Europe and the United States have argued that wealthy emerging economies such as China and Saudi Arabia should also contribute to the fund. According to Hoekstra, what is true for the European Union and North America should be true for any country in a position of economic and geopolitical dominance.
EU Calls On China To Stop Building Coal Plants And Contribute To A Climate Fund For Poor Nations
“And that means driving down emissions and doing your fair share in covering the bill for those who cannot,” he said.

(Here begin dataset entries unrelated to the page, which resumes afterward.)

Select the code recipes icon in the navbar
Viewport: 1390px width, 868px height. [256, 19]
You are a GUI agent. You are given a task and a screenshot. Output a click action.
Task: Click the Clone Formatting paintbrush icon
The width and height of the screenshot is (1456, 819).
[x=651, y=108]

Given the gravity of the situation, “every single country with the ability to pay and contribute should contribute,” he said.
The climate fund for underprivileged countries should have been mentioned in China’s environmental ministry’s statement. According to the report, Ecology and Environment Minister Huang Runqiu informed Hoekstra that he is looking forward to cooperating with the EU to ensure a successful United Nations climate meeting. He said that success would contribute to developing a fair, rational, cooperative, and win-win strategy to address climate change.
Hoekstra applauded recent Chinese government steps to address methane gas emissions, another greenhouse gas, but said more has to be done.
EU Calls On China To Stop Building Coal Plants And Contribute To A Climate Fund For Poor Nations
Last week, China unveiled a methane gas action plan, and a joint US-China climate statement issued this week contained an agreement to collaborate on the methane issue.
Separately, the European Union achieved an agreement this week to decrease methane emissions from the energy sector across the 27-nation union. According to researchers, coal mines and oil and gas fields are key producers of the emissions, which are the second leading cause of climate change after carbon dioxide.
China has been building coal power plants at an alarming rate, owing to electricity shortages in some sections of the country’s south during a heatwave and drought in the summer of 2022.
“Even though at times of scarcity, you might need to scale up a bit, that is a far cry from building new coal capacity,” says Hoekstra. “That is, of course, something we would rather not see and about which we are critical.”